La LSE a permis d’ouvrir une brèche importante dans cet édifice en transférant un sujet stratégique, la conduite des restructurations, de l’information-consultation vers la négociation. Terra Nova soutient la poursuite de ce mouvement, qui progressivement concerne d’autres champs (ex : formation professionnelle). Ces droits collectifs sont complétés par des nouveaux droits sociaux qui prennent en compte les divers aspects des trajectoires professionnelles des salariés : généralisation de la couverture de la complémentaire santé, renforcement de l’effectivité de la portabilité de la couverture santé et prévoyance, droits rechargeables à l’assurance chômage, création d’un compte personnel de formation transférable. Ces droits attachés à l’individu et non à l’entreprise accompagnent le salarié tout au long de sa carrière.

L’aboutissement de cette approche réside dans le compte personnel d’activité (CPA) qui a pris progressivement sa consistance avec les lois suivantes (Rebsamen en août 2015 et loi Travail l’année suivante). Le CPA est bien un compte « personnel » mais encadré par des processus collectifs et négociés :

  • La construction d’un projet professionnel suppose des identités professionnelles construites au travers d’expériences de formation initiale et de reconnaissance au travail Le retour en formation doit garantir un ensemble de dispositifs dont le caractère inclusif du CPF (compte personnel de formation), le suivi spécifique des populations précaires, l’entretien CEP (conseil en évolution professionnelle), la mobilisation des acteurs territoriaux…
  • Le CPA est capable d’intégrer toutes les nouvelles formes de travail. Il articule les questions de l’emploi avec celles du travail (voir l’accord interprofessionnel du 19 juin 2013 : Vers une politique d’amélioration de la qualité de vie au travail et de l’égalité professionnelle).
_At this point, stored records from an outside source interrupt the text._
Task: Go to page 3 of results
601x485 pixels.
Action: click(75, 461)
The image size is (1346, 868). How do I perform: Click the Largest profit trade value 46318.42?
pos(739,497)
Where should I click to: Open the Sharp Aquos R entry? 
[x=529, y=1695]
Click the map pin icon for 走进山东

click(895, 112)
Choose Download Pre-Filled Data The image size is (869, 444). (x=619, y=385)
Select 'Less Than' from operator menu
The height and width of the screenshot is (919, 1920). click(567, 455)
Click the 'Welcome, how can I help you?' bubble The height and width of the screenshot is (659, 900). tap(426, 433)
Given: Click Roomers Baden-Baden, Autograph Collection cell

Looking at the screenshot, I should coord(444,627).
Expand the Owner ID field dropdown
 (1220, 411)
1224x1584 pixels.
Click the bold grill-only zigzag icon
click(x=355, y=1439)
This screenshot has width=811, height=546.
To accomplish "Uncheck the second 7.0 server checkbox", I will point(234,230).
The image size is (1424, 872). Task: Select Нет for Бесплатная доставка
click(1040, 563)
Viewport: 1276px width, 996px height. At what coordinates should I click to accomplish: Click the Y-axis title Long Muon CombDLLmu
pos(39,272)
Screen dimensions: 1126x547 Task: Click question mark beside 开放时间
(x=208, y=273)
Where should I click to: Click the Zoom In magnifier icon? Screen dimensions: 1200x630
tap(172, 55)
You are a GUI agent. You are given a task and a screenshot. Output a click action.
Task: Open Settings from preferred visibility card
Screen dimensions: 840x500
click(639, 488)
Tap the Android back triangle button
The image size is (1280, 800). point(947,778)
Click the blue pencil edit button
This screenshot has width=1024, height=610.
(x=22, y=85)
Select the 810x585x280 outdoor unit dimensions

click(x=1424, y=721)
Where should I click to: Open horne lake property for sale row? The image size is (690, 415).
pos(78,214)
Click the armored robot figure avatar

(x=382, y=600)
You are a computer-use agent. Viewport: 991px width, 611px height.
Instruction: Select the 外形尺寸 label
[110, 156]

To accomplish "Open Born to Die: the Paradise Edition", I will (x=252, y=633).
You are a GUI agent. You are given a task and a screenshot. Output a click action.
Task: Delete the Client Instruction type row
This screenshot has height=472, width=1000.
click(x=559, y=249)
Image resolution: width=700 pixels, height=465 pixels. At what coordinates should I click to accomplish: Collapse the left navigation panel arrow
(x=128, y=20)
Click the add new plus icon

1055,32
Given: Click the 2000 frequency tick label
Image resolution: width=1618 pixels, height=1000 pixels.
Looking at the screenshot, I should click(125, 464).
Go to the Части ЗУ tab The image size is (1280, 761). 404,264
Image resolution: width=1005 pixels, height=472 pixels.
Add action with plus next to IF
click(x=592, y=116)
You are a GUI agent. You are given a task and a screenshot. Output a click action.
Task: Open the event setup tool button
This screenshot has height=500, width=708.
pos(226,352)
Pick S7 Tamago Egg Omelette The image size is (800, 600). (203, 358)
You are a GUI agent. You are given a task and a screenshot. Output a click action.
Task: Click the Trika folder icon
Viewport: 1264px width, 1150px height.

Le compte épargne temps doit être intégré dans le CPA pour épauler les populations les plus éloignées de l’emploi comme infrastructure de la sécurisation des parcours (de vie et de travail) : Ces évolutions préparent aussi l’extension des technologies du numérique dans les entreprises, qui modifient les formes contractuelles du travail, renforcent la nécessité d’une meilleure anticipation tout en favorisant une communication plus horizontale et des changements plus rapides. Ce qui a changé de manière récente sur le marché de l’emploi, c’est le blocage de la « dynamique du précariat ». Les CDD ne sont plus un marchepied vers un CDI.

La LES est une étape importante dans le processus de transformation de notre démocratie sociale. Votée il y a 3 ans, elle a, sur des aspects significatifs, été modifiée par la loi Rebsamen, la loi Macron, la loi Travail avant que la totalité de ses effets ne soient connus.